* ENUNCIADO: Extraia da carta, sem nenhuma alteração, o trecho que vai de "A saudade tem" até "notícias da família.".

SAUDADE
Paulo Afonso, 04 de Janeiro de 2014.
Querida Titiu,
Nesse tempo de festa, de união da família, falta sua presença. Tanta coisa mudou por aqui, só o banco velho no alpendre continua o mesmo. (risos). É difícil não lembrar você, embora todos nós pareçamos esquecidos. Ás vezes dói não doer mais, é como se algo nos fosse arrancado e logo nos habituássemos à perda. É como se fosse maior que nós, a lei da vida. Sinto muito querida.
A saudade tem me remetido ás suas cartas de caligrafia desalinhada, de português raso e concordância falha. Mas tão cheia do que queríamos: notícias suas. Hoje sabemos que você nos permitia saber muito pouco, nos resguardava de seus problemas, nos relatava suas alegrias. Quantas vezes tive que sentar sob a convocação de Dona Mãe: “- Hoje vamos respostar a carta de Vande”. Era sempre eu que transcrevia enquanto nossa mãe ditava as notícias da família.

[Registros armazenados]
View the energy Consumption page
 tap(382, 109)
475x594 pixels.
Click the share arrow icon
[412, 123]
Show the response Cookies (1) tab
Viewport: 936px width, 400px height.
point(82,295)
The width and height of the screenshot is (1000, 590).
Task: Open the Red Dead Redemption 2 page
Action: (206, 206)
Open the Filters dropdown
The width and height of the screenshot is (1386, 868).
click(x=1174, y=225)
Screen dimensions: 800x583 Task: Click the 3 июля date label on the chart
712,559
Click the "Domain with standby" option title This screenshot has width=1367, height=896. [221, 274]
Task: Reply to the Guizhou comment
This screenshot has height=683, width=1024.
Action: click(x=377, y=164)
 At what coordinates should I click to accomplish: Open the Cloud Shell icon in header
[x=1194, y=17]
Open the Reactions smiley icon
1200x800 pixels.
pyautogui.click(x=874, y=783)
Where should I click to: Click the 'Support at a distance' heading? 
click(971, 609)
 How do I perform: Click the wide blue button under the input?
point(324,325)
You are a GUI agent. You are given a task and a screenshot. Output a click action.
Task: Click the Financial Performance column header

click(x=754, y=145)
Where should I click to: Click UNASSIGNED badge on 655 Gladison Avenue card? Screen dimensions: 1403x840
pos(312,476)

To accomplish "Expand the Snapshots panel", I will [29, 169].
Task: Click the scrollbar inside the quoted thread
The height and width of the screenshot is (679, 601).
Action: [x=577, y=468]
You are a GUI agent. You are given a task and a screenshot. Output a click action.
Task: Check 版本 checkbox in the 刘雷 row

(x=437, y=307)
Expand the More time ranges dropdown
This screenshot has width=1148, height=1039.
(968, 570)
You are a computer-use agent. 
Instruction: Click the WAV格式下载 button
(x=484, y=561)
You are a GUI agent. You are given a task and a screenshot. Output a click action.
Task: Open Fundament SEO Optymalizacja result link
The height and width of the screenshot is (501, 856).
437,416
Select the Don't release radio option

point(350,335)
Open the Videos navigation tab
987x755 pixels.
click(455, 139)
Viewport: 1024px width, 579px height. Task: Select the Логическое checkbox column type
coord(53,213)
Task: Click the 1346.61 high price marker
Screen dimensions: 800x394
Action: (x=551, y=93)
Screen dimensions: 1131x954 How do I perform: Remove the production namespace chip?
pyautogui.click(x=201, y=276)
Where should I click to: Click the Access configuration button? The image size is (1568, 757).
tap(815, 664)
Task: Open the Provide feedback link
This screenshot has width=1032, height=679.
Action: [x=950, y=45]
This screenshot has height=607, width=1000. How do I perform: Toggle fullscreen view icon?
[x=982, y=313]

* EXERCÍCIO RESOLVIDO:
A saudade tem me remetido ás suas cartas de caligrafia desalinhada, de português raso e concordância falha. Mas tão cheia do que queríamos: notícias suas. Hoje sabemos que você nos permitia saber muito pouco, nos resguardava de seus problemas, nos relatava suas alegrias. Quantas vezes tive que sentar sob a convocação de Dona Mãe: “- Hoje vamos respostar a carta de Vande”. Era sempre eu que transcrevia enquanto nossa mãe ditava as notícias da família.